(REQUIRED ACTION)
A word-for-word restatement of every record is required.

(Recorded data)

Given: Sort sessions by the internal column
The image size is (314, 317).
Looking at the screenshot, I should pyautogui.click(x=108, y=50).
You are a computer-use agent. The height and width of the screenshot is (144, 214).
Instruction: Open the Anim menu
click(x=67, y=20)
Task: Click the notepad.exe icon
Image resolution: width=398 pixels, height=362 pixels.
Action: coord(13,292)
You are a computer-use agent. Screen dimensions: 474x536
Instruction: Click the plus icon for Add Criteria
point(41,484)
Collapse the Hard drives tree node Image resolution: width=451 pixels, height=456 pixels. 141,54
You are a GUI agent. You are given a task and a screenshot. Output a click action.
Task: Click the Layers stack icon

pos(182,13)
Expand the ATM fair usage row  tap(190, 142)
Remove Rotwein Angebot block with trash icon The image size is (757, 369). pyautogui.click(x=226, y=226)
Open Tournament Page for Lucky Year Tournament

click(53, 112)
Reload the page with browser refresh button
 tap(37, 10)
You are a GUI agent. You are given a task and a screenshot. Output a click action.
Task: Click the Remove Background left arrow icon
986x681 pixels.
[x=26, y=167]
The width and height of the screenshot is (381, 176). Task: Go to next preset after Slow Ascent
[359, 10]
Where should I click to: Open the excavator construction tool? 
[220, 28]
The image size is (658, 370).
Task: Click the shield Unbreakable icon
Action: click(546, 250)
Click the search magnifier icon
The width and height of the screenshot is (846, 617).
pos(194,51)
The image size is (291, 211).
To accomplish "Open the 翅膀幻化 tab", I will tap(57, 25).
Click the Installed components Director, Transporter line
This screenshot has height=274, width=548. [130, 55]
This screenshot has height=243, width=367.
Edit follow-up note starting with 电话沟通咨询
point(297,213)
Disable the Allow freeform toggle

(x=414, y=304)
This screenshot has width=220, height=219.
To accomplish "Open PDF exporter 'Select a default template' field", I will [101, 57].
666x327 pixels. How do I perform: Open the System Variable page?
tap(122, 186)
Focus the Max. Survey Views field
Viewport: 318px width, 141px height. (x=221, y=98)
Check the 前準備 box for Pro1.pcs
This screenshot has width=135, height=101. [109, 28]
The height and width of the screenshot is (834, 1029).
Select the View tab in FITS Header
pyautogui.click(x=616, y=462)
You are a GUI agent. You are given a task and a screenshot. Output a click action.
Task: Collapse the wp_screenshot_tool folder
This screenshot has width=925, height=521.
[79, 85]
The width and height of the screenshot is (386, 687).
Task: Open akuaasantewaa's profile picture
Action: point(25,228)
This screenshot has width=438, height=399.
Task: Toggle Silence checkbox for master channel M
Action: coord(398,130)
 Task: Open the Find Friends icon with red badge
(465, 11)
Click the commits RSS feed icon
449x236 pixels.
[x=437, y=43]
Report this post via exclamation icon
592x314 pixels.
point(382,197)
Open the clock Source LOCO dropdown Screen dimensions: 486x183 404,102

(RESPONSE AREA)
Given: Sort sessions by the internal column
The image size is (314, 317).
Looking at the screenshot, I should pyautogui.click(x=108, y=50).
You are a computer-use agent. The height and width of the screenshot is (144, 214).
Instruction: Open the Anim menu
click(x=67, y=20)
Task: Click the notepad.exe icon
Image resolution: width=398 pixels, height=362 pixels.
Action: coord(13,292)
You are a computer-use agent. Screen dimensions: 474x536
Instruction: Click the plus icon for Add Criteria
point(41,484)
Collapse the Hard drives tree node Image resolution: width=451 pixels, height=456 pixels. 141,54
You are a GUI agent. You are given a task and a screenshot. Output a click action.
Task: Click the Layers stack icon

pos(182,13)
Expand the ATM fair usage row  tap(190, 142)
Remove Rotwein Angebot block with trash icon The image size is (757, 369). pyautogui.click(x=226, y=226)
Open Tournament Page for Lucky Year Tournament

click(53, 112)
Reload the page with browser refresh button
 tap(37, 10)
You are a GUI agent. You are given a task and a screenshot. Output a click action.
Task: Click the Remove Background left arrow icon
986x681 pixels.
[x=26, y=167]
The width and height of the screenshot is (381, 176). Task: Go to next preset after Slow Ascent
[359, 10]
Where should I click to: Open the excavator construction tool? 
[220, 28]
The image size is (658, 370).
Task: Click the shield Unbreakable icon
Action: click(546, 250)
Click the search magnifier icon
The width and height of the screenshot is (846, 617).
pos(194,51)
The image size is (291, 211).
To accomplish "Open the 翅膀幻化 tab", I will tap(57, 25).
Click the Installed components Director, Transporter line
This screenshot has height=274, width=548. [130, 55]
This screenshot has height=243, width=367.
Edit follow-up note starting with 电话沟通咨询
point(297,213)
Disable the Allow freeform toggle

(x=414, y=304)
This screenshot has width=220, height=219.
To accomplish "Open PDF exporter 'Select a default template' field", I will [101, 57].
666x327 pixels. How do I perform: Open the System Variable page?
tap(122, 186)
Focus the Max. Survey Views field
Viewport: 318px width, 141px height. (x=221, y=98)
Check the 前準備 box for Pro1.pcs
This screenshot has width=135, height=101. [109, 28]
The height and width of the screenshot is (834, 1029).
Select the View tab in FITS Header
pyautogui.click(x=616, y=462)
You are a GUI agent. You are given a task and a screenshot. Output a click action.
Task: Collapse the wp_screenshot_tool folder
This screenshot has width=925, height=521.
[79, 85]
The width and height of the screenshot is (386, 687).
Task: Open akuaasantewaa's profile picture
Action: point(25,228)
This screenshot has width=438, height=399.
Task: Toggle Silence checkbox for master channel M
Action: coord(398,130)
 Task: Open the Find Friends icon with red badge
(465, 11)
Click the commits RSS feed icon
449x236 pixels.
[x=437, y=43]
Report this post via exclamation icon
592x314 pixels.
point(382,197)
Open the clock Source LOCO dropdown Screen dimensions: 486x183 404,102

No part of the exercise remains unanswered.